# Not Very Encouraging...



## Marko Tsourkan (Oct 31, 2013)

http://www.nytimes.com/2013/10/31/h...pice-imports-contaminated-fda-finds.html?_r=0


----------



## Anton (Oct 31, 2013)

That's not good...


----------



## EdipisReks (Oct 31, 2013)

I'm surprised the percentages are that low.


----------



## ChuckTheButcher (Oct 31, 2013)

That's scary. Although not that surprising.


----------



## Paradox (Nov 1, 2013)

EdipisReks said:


> I'm surprised the percentages are that low.



This was my thought too.


----------



## Von blewitt (Nov 1, 2013)

I just saw this.... It made me ill
http://m.youtube.com/watch?v=zrv78nG9R04&desktop_uri=%2Fwatch%3Fv%3Dzrv78nG9R04


----------



## GlassEye (Nov 1, 2013)

Von blewitt said:


> I just saw this.... It made me ill
> http://m.youtube.com/watch?v=zrv78nG9R04&desktop_uri=%2Fwatch%3Fv%3Dzrv78nG9R04



:vomit: That is horrid.


----------



## EdipisReks (Nov 1, 2013)

Von blewitt said:


> I just saw this.... It made me ill
> http://m.youtube.com/watch?v=zrv78nG9R04&desktop_uri=%2Fwatch%3Fv%3Dzrv78nG9R04



yeah... i probably didn't need to see that.


----------



## Crothcipt (Nov 2, 2013)

EdipisReks said:


> I'm surprised the percentages are that low.

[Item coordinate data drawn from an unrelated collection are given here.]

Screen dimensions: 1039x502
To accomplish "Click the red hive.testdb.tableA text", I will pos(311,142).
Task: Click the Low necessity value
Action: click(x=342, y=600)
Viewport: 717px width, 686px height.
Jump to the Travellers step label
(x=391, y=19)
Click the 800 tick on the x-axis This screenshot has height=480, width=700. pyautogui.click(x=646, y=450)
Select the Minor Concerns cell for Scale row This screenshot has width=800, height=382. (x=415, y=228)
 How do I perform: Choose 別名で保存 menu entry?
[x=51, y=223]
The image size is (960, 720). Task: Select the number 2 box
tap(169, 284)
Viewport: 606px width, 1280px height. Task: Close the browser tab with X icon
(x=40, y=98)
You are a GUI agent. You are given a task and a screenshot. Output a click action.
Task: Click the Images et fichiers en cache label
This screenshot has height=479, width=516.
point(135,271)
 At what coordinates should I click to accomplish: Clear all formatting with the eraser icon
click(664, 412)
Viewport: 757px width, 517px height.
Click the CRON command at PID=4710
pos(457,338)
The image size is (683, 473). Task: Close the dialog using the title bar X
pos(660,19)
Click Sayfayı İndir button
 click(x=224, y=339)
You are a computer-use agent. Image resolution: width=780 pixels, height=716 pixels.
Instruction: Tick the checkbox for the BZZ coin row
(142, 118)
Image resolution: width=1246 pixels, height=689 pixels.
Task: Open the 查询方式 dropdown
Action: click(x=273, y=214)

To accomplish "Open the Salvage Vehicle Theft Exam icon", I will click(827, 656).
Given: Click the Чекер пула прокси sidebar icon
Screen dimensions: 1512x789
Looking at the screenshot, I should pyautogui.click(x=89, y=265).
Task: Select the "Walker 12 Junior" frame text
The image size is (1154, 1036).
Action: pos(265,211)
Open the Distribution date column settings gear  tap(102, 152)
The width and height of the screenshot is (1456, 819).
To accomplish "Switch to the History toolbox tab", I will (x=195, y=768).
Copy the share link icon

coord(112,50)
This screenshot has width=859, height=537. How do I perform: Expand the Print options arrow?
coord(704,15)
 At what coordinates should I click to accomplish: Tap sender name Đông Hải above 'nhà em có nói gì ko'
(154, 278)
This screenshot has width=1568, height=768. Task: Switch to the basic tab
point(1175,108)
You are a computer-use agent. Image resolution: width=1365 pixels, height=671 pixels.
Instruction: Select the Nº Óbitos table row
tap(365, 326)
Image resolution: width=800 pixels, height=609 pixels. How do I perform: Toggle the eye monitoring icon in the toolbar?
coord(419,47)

me too. Maybe you should look up the laws on how much rat feces is allowed in a batch of ketchup. Then think about the spices. 


That video is totally gross. Just remember that when you see your wife or girlfriend put on make up. Most of the time it comes from restaurant used oil.


----------



## Sabong1 (Nov 2, 2013)

That's not as bad as the rumor I heard about the US possibly importing meat and poultry from China. &#128513;


Sent from my iPhone using Tapatalk


----------



## hobbitling (Nov 2, 2013)

There was a very interesting episode of "This American Life" where they investigated a rumor that sliced hog rectum rings were being sold as calamari rings. They eventually concluded that it was _almost_ definitely not true, but that they couldn't absolutely eliminate the possibility. 

So take comfort in the knowledge that that plate of battered calamari is _probably_ not sliced pig ass.


----------